Susceptibility of B7-deficient cells to suppression is restored by lentiviral-based expression of full-length, but not truncated, B7 lacking a transmembrane/cytoplasmic domain. (a) Examination of the costimulatory ability of cells infected with full-length or GPI-anchored B7-1 or B7-2. CD28 wt (black bars) or CD28^–/– (gray bars) CD4CD25^– T cells (n = 5 × 10⁴) were incubated with 1 × 10⁴ irradiated B7-deficient lentivirally infected dendritic cells in the presence of anti-CD3 (10 μg/ml). The ability of full-length or GPI-anchored B7-1 or B7-2 to provide costimulatory activity was determined from the CD28-dependent increase in proliferation. Proliferation was determined by measuring incorporation of [³H]thymidine (1 μCi per well) during the last 18 h of a 66-h culture by scintillation counting.

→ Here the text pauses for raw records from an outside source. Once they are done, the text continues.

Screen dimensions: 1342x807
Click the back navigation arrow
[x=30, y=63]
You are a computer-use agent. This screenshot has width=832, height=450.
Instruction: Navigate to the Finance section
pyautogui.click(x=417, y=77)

Purity of all cell isolations was ≥98%. Results shown are representative of two independent experiments. (b) Lentiviral expression of B7-1 reconstitutes susceptibility of B7-deficient Th cells to T-reg-mediated suppression. Th (CD4CD25^–) mock- or lentivirally infected B7-deficient or B7 wt T cells (n = 10⁶) were transferred intravenously into B7 wt RAG-2-deficient recipients (n = 4 per group) in the presence (black bars) or absence (gray bars) of 0.5 × 10⁶ CD4⁺CD25⁺ T cells. Recipients were killed 6 weeks after transfer, and the mandibular, cervical, axillary, inguinal, and mesenteric lymph nodes were then isolated. Total cell numbers were determined by trypan blue exclusion, and the percentage of CD4⁺ T cells was determined by FACS analysis. Transferred Th cells were ≥97% pure, and expression of lentivirally expressed B7 was ≥95% in all groups as confirmed by FACS analysis (Fig. 6). Data shown for each experimental group is the average of four pooled mice.